• **Problem**: Could you rewrite the records from the line with "Screen dimensions: 887x514" up to and including the line with "Action: click(x=466, y=495)", replacing "warning triangle" with "caution triangle" and leaving everything else unchanged?

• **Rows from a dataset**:
_ _ _ _

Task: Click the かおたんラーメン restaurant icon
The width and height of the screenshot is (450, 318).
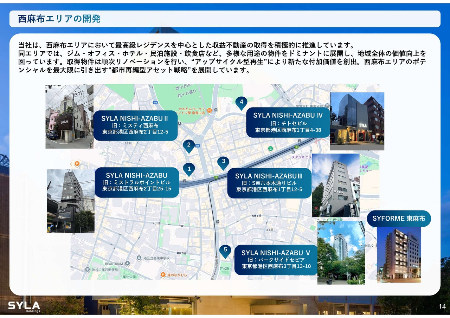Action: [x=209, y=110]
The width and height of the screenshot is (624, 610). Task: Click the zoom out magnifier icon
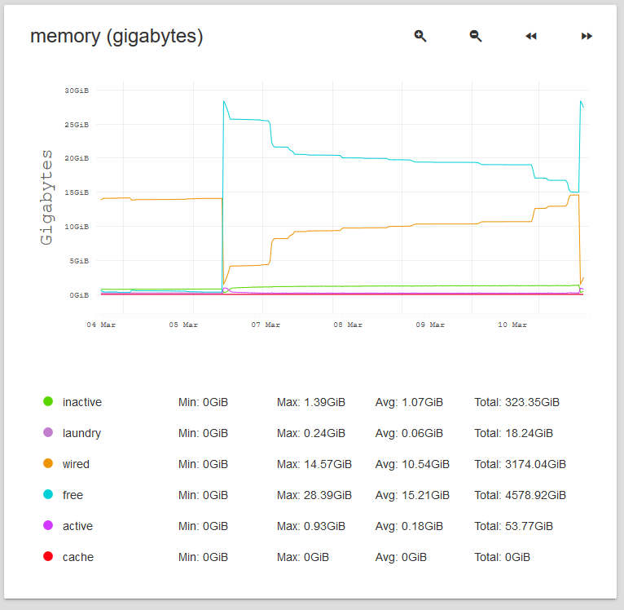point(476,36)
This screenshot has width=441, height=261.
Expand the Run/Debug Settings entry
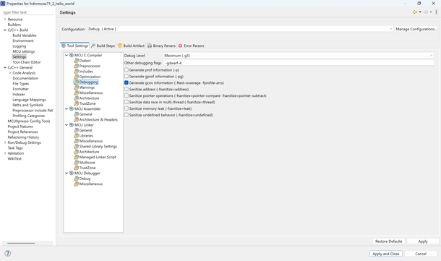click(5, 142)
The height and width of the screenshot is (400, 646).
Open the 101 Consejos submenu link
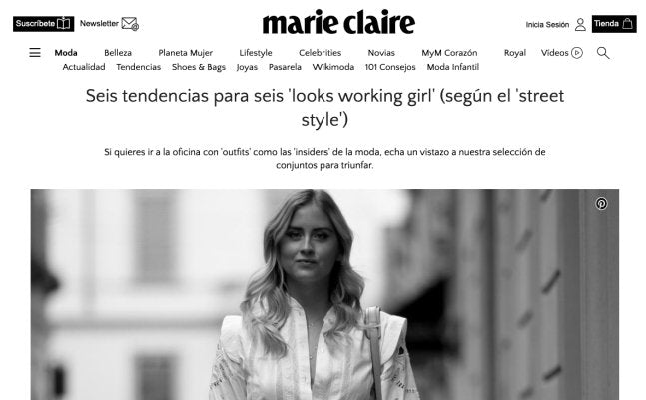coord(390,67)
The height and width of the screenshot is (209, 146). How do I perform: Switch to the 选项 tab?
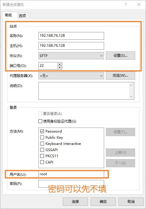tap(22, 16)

_ _ _ _

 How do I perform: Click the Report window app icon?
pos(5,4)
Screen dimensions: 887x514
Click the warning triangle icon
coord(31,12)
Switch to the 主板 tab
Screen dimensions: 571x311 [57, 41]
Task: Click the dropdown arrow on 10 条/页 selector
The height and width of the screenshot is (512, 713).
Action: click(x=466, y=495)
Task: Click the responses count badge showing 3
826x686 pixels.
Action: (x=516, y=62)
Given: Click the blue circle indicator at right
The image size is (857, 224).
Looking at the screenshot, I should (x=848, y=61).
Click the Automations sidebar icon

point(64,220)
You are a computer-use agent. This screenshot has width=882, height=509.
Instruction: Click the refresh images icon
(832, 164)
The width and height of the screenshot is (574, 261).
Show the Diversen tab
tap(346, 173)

_ _ _ _

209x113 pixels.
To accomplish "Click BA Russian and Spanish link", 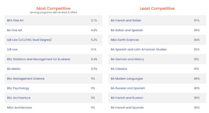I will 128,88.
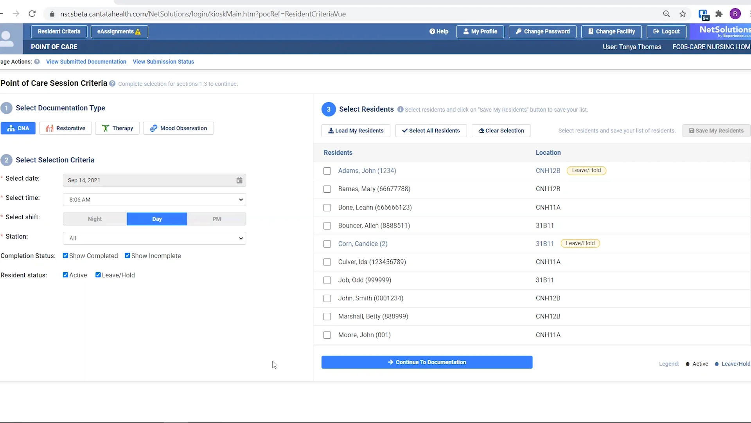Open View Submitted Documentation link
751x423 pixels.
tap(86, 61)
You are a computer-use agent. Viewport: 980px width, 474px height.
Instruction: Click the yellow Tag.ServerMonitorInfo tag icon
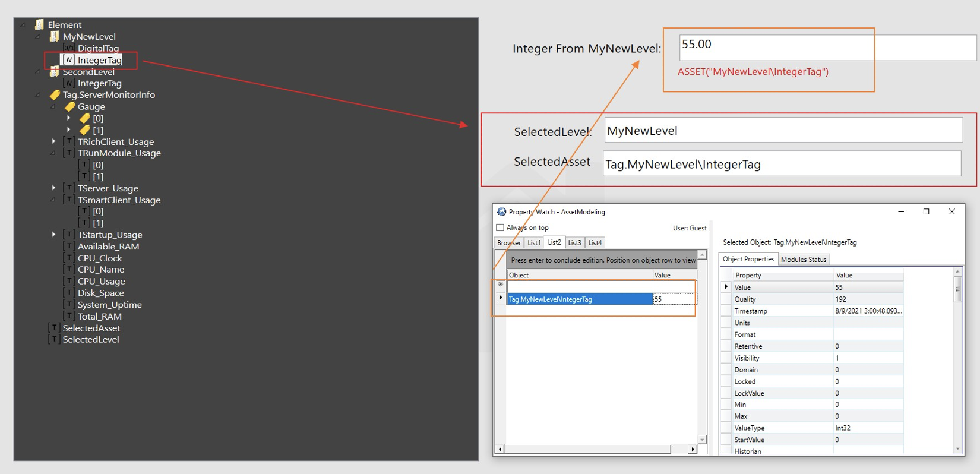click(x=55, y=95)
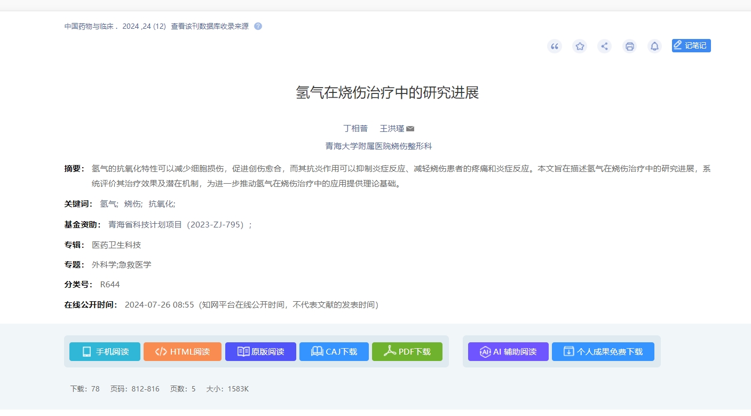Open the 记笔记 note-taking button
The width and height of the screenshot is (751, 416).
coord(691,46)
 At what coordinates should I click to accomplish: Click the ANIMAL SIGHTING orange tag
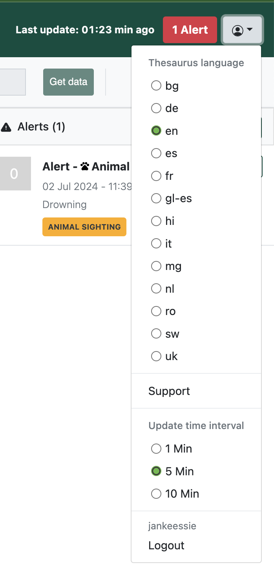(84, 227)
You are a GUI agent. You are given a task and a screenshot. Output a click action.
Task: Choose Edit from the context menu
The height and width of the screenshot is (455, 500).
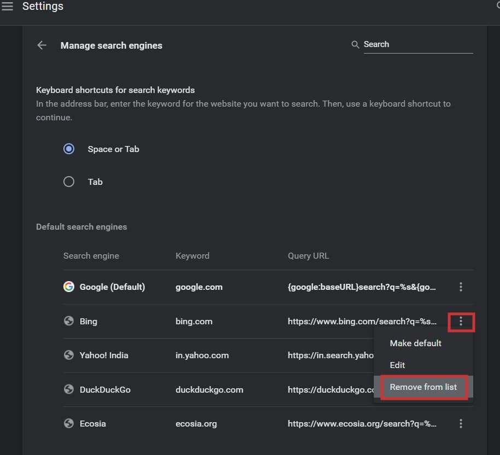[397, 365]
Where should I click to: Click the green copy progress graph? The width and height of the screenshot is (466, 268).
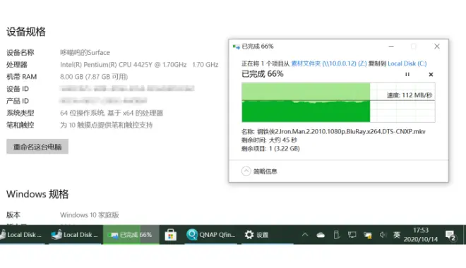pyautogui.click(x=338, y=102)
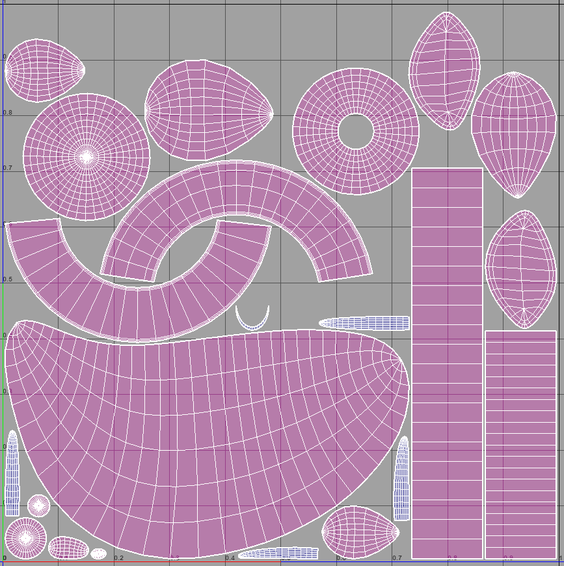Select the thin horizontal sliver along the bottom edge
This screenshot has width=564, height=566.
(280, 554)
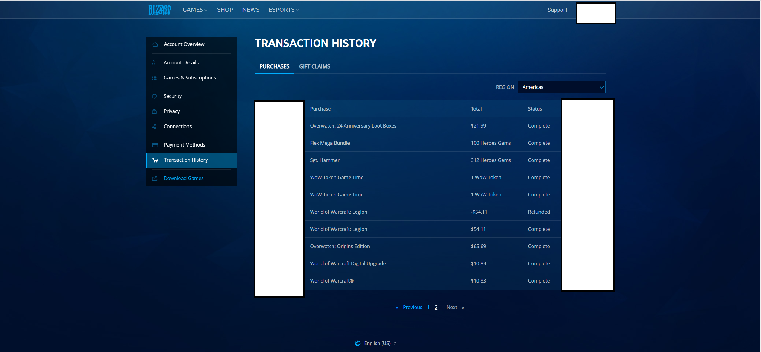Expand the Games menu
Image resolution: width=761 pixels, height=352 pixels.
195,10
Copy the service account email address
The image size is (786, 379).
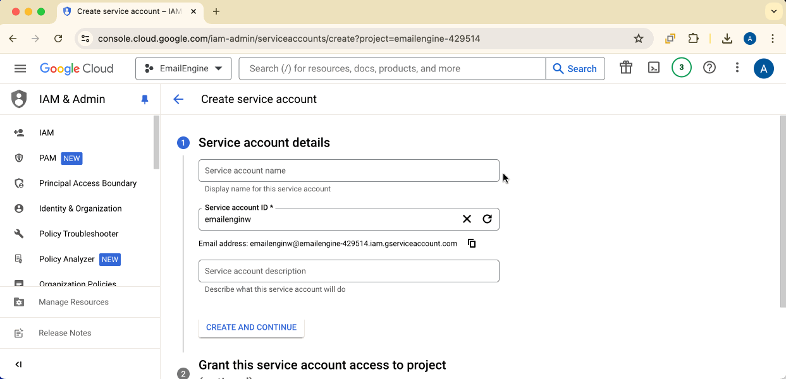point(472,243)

_ _ _ _

• **Response to the task**:
Screen dimensions: 887x514
Click the caution triangle icon
coord(31,12)
Switch to the 主板 tab
Screen dimensions: 571x311 [57, 41]
Task: Click the dropdown arrow on 10 条/页 selector
The height and width of the screenshot is (512, 713).
Action: click(x=466, y=495)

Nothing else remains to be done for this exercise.